At a relatively young age, I learned the price of indulgence and the value of moderation.
But I was really happy. What a great job — you work hard, party hard, get more responsibility, and every once in awhile get to climb into fighter plane cockpits and turn them on. What could be better?
One fine May day, on one of my infrequent trips to the flight line (I usually had to be dragged since it was really hot outside the air-conditioned shop), I noticed a few crew chiefs huddled around an empty aircraft spot next to the plane I was working on. Typically there would have been another of the A-7s parked there. I didn’t think much of it as I was crawling over our plane trying to help troubleshoot some busted wiring. But I started noticing more and more vans stop by with other pilots and other technicians — some to talk to the crew chief, others just to stop and stare at the empty spot where a plane should have been parked.
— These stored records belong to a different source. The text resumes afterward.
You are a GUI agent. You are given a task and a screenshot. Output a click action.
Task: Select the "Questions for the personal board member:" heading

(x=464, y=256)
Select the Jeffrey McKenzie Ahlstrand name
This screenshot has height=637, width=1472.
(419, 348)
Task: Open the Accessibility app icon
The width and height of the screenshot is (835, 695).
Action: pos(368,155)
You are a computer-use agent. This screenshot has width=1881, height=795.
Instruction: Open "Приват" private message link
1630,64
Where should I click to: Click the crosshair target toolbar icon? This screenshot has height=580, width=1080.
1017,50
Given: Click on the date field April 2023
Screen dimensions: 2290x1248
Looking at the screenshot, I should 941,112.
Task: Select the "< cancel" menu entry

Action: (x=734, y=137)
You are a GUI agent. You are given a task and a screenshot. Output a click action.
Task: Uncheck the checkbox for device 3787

I hung back until one of my fellow techs said, “Let’s go find out what the party is about.”
We walked over and quickly found out it wasn’t a party – it was more like a funeral.
The A-7 had been shot down over Cambodia. And as we found out later, the pilot wasn’t ever coming home.
An Empty Place on the Flight Line
While we were living the good life in Thailand, the Army and Marines were pounding the jungle every day in Vietnam. Some of them saw death up close. Some 58,000 didn’t come back — their average age was 22.
Everyone shook their heads about how sad. I heard later from “old-timers” who had come back for multiple tours, “Oh, this is nothing you should have been here in…” and they’d insert whatever year they had been around when some days multiple planes failed to return. During the Vietnam War, about 9,000 aircraft and helicopters were destroyed. Thousands of pilots and crews were killed.
It’s Not a Game
I still remember that exact moment — standing in the bright sun where a plane should be, with the ever present smell of jet fuel, hearing the engines of various planes taxiing and taking off with the roar and then distant rumble of full afterburners — when all of a sudden, all the noise and smells seemed to stop, like someone had suddenly turned off a switch.
And there I had a flash of realization and woke up to where I was.
I suddenly and clearly understood this wasn’t a game. This wasn’t just a big party.
We were engaged in killing other people and they were equally intent on killing us.
I turned and looked at the pilots with a growing sense of awe and fear and realized what their job — and ours — was.
Captain Jeremiah Costello and his A-7D was the last attack aircraft shot down in the Vietnam War. Less then 90 days later, the air war over Southeast Asia ended.
For the rest of my career when things got tough in a startup (being yelled at, working until I dropped, running out of money, being on both ends of stupid decisions, pushing people to their limits, etc.), I would vividly remember seeing that empty spot on the flight line. It put everything in perspective.
Startups are not easy. It takes all from you; but it can make you worthy of entrepreneurship.
Entrepreneurship is hard, but you can’t die.